Deutsche Kriegsverbrechen kaschieren griechische Versäumnisse
Es sind Massaker wie die in Lyngiades, in Kalavryta oder Distomo, die der griechischen Regierung als Argumentationshilfe für einen bizarren Streit um Schuld und Sühne, um die historische Verantwortung Deutschlands und dessen vermeintliche finanzielle Verpflichtungen dienen. In Wirklichkeit jedoch hat dieser Streit vor allem ein Ziel: Die Deutschen als hartherziges, unbelehrbares Volk zu stigmatisieren, das dem darbenden griechischen Volk jede Solidarität verweigert und es so immer tiefer ins Elend treibt.
Der neue Ministerpräsident Alexis Tsipras, der heute zum Antrittsbesuch nach Berlin kommt, und sein schriller Finanzminister Gianis Varoufakis sind ja wahre Meister darin, eigene Versäumnisse plötzlich wie die Fehler anderer aussehen zu lassen – und haben damit auch noch Erfolg. Obwohl die Frage möglicher Reparationen politisch und juristisch schon lange geklärt ist, plädieren neuerdings auch einige namhafte Sozialdemokraten für weitere Entschädigungen.
Unterhaltsfragen in der zerrütteten deutsch-griechischen Ehe
70 Jahre nach Kriegsende ähnelt das deutsch-griechische Verhältnis einer zerrütteten Ehe, in der es am Ende nur noch um eines geht: die Höhe des Unterhalts. Instinktsicher hat sich Tsipras dabei den wundesten Punkt seines Partners herausgepickt – die dunkle Vergangenheit der Deutschen. Er weiß, dass keine Kanzlerin und kein Finanzminister gerne mit diesem Thema konfrontiert wird, und spekuliert offenbar darauf, dass am Ende schon noch Geld fließen wird, und sei es nur, um eine unangenehme Diskussion nicht mehr länger führen zu müssen.

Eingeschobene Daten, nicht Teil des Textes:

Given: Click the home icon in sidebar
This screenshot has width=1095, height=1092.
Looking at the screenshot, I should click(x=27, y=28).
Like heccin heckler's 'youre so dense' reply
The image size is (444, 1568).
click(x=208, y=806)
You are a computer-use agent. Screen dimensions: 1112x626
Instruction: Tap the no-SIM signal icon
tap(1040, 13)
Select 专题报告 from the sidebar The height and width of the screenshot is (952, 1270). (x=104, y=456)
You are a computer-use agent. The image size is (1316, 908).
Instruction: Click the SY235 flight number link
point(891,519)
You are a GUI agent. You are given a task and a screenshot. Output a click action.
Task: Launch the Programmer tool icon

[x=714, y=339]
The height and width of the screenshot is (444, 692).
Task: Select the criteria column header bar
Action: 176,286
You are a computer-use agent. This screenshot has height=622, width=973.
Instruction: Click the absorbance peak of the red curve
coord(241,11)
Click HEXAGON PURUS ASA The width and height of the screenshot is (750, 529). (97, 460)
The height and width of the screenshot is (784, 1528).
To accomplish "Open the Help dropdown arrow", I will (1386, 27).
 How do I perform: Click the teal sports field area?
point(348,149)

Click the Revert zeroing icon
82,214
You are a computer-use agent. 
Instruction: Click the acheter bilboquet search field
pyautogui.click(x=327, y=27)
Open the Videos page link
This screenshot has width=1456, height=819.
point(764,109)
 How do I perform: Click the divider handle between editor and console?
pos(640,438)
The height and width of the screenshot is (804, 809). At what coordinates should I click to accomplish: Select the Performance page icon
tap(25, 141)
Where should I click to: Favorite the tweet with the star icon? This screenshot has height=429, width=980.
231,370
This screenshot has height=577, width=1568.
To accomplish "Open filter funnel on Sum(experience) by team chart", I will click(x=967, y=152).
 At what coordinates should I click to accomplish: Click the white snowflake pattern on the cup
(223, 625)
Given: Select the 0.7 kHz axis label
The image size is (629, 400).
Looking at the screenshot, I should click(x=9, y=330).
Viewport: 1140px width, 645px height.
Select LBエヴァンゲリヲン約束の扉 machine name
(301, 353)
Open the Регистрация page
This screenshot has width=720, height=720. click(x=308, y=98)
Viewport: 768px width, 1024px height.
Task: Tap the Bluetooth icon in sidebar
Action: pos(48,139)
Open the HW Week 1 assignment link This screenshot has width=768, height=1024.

Im Kleinen hat das schließlich schon funktioniert: Nach dem Besuch von Bundespräsident Joachim Gauck in Lyngiades im vergangenen Jahr wurde prompt ein sogenannter Zukunftsfonds verabredet, der jedes Jahr eine Million Euro für den Erhalt jüdischer Gemeinden in Griechenland oder Projekte zur deutsch-griechischen Versöhnung bereitstellt und nun möglicherweise noch aufgestockt wird.
Weiter entgegenkommen kann (und darf) die Kanzlerin ihrem Gast heute nicht. Solange die Regierung in Athen Reformen immer nur verspricht, diese Bringschuld aber nie einlöst, verbietet sich jedes weitere Entgegenkommen von selbst. Fürs Erste muss Tsipras deshalb schon froh sein, wenn nach dem vielen Porzellan, das sein Finanzminister zerschlagen hat, in den deutsch-griechischen Beziehungen nicht noch mehr zu Bruch geht.
Tsipras mäßigt seine Rhetorik vor Berlin-Besuch
Angela Merkels Einladung ist eine Geste des guten Willens – mehr aber auch nicht. Eine Koalition, die derart gezielt antideutsche Ressentiments schürt wie die Allianz aus extremen Linken und extremen Rechten in Athen, darf sich nicht wundern, wenn die Bereitschaft, den Griechen weiter unter die Arme zu greifen, in Deutschland von Tag zu Tag schwindet.
Wie kein anderes Land macht Griechenland das Merkel’sche Mantra vom Geld, das es nur gegen Reformen gebe, für sein Schicksal verantwortlich. Kein anderes Land aber hat die Geduld seiner Geldgeber auch so strapaziert – und strapaziert sie noch immer. Im Gegensatz zu Varoufakis, dem Polit-Rambo, klingt Tsipras mittlerweile jedoch etwas konzilianter. Womöglich ahnt er ja, dass es auch für ihn besser ist, die deutsche Kanzlerin als Partnerin zu haben – und nicht als Gegnerin.